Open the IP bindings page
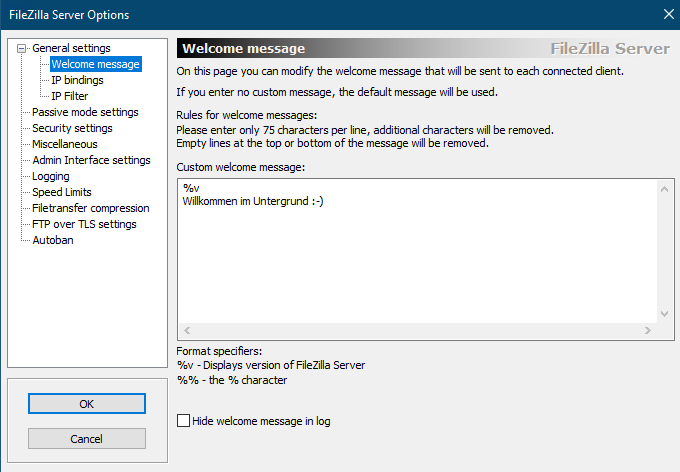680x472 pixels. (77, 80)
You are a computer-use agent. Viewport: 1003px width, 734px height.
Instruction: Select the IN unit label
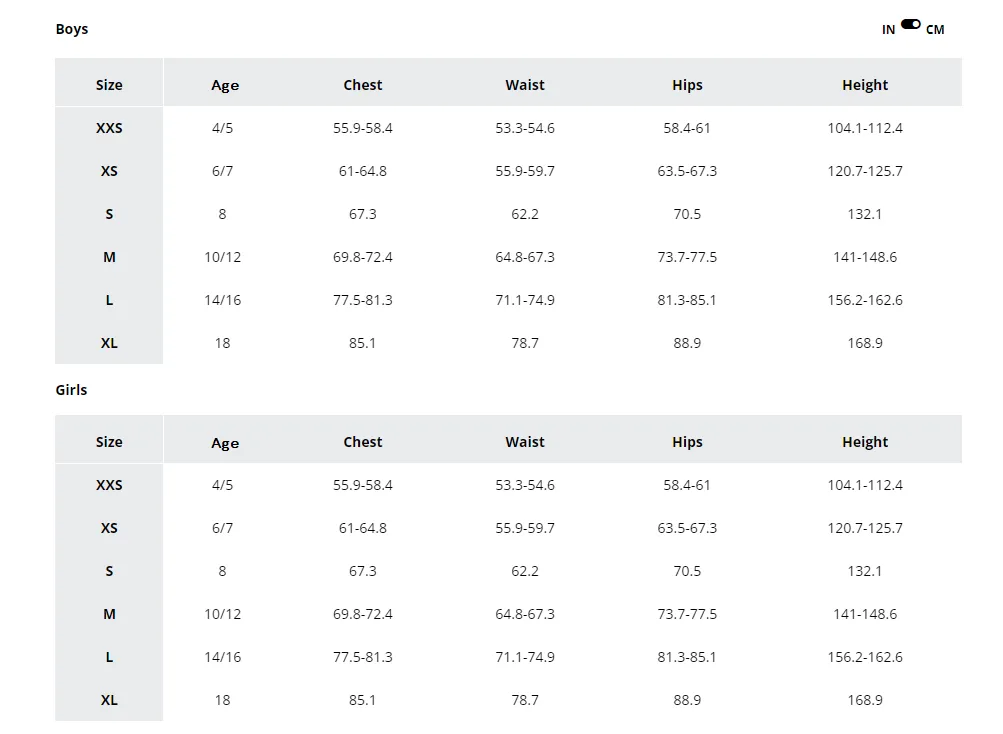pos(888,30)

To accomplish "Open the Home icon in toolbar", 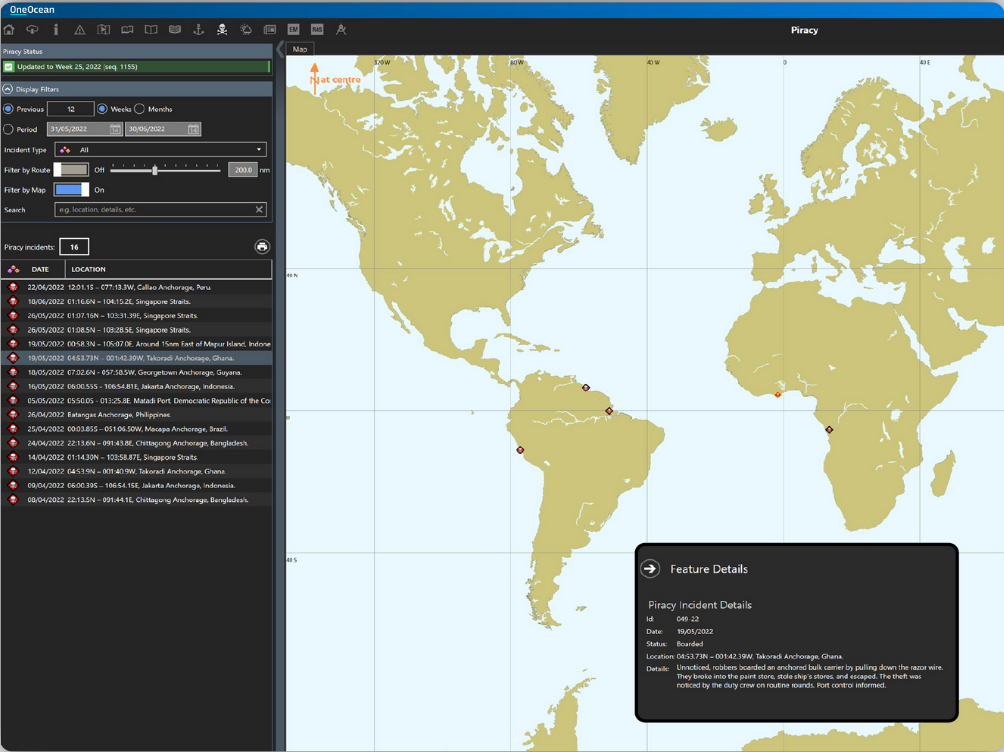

----

[Work required] A verbatim copy of the material, pictures excluded, is what must be produced.

[Your response]
Open the IP bindings page
680x472 pixels. (77, 80)
You are a computer-use agent. Viewport: 1003px width, 734px height.
Instruction: Select the IN unit label
pos(888,30)

To accomplish "Open the Home icon in toolbar", 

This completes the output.